The problem is the total number of variables involved in brewing. It is almost impossible to keep all of them exactly the same, except for the variable(s) under test. Replicating the brews randomizes the uncontrolled variables. The more replicates, the more confidence you have that the observed difference is due to the variable(s) of interest.
Brew on
But that very difficulty--if important--isn't certain to average out over multiple brews. If there truly are that many variables whose control is in question, you'll need more than three brews. And there's no way to know if differences would "randomize" from batch to batch. In fact, there's reason to believe they wouldn't.
I do think there's room here for a real test of taste--not just that people can determine they're different, but that most agree that the nonDO beer is superior.
There are in fact flaws in how Brulosopher evaluates results--and that's not a criticism in general because he's the only guy trying to figure this stuff out in a systematic way, insofar as I know. For that he has my great respect.
However, just because people can distinguish a difference between beers tells us nothing about which is better.
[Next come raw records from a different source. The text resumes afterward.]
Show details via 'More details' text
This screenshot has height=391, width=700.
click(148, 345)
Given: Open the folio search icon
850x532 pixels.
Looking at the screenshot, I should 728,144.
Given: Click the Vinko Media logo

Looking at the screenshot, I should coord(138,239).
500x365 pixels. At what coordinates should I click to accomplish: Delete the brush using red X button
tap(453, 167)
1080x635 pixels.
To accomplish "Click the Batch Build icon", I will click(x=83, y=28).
My favorite example is this exbeeriment:
http://brulosophy.com/2016/04/04/si...-brudragon-collaboration-exbeeriment-results/
The results were "significant" at p<.001, with 128 tasters. Of those, 66 were able to correctly identify the odd-one-out. But the results are presented as if all those were able to do so as a result of being able to distinguish via flavor, not as a result of luck. In other words, we don't know how many simply guessed right, and how many truly could distinguish between the beers.
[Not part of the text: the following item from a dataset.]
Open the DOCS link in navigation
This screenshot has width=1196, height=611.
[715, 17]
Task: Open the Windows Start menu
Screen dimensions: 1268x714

[The answer to this is validating tasters to see that they can reliably identify the odd-one-out, repeatedly, and not just once. But I digress...]
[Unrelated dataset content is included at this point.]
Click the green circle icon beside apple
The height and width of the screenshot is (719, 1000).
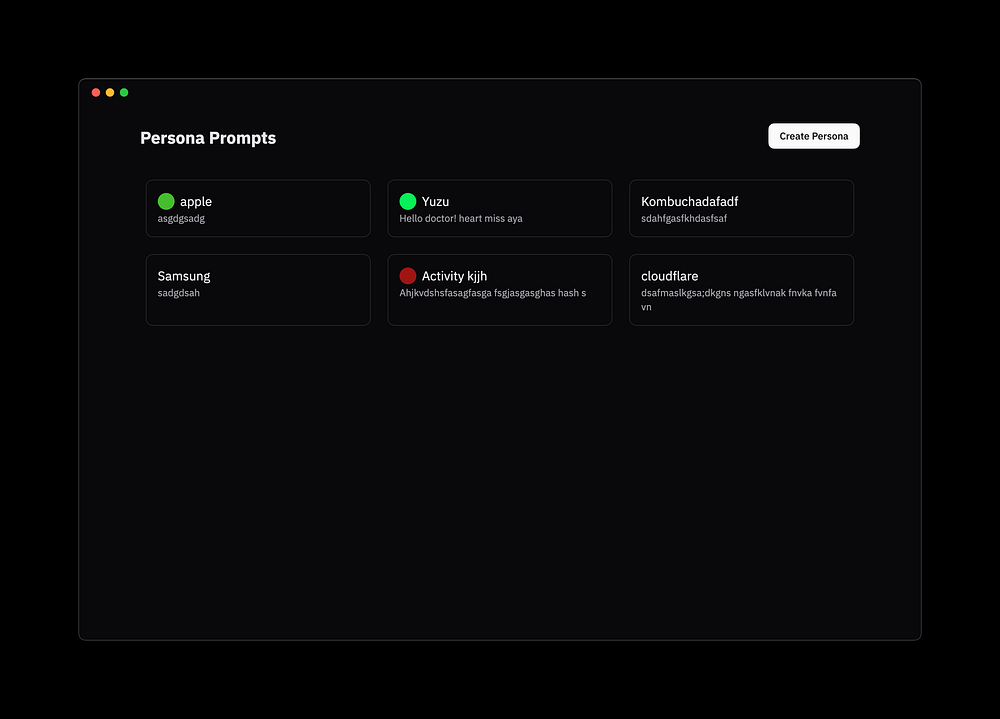(x=166, y=201)
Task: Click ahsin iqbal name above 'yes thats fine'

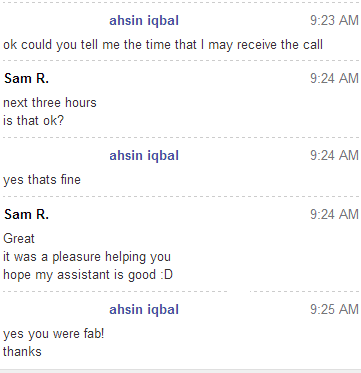Action: [144, 156]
Then, there are the results of which one was better: of the 66 who were able to distinguish between them, 33 favored one beer, 26 the other beer, 3 said no difference, and 4 said they were different but had no preference.
So here we have very "significant" results, but there is no clear preferences as to which is better. In other words: there's no real evidence that one is better than the other, just that they're different.
So--if anyone can do a test of DO as relates to quality, not only must they show a difference, but that there's overwhelming agreement that it's better than the old way of doing things.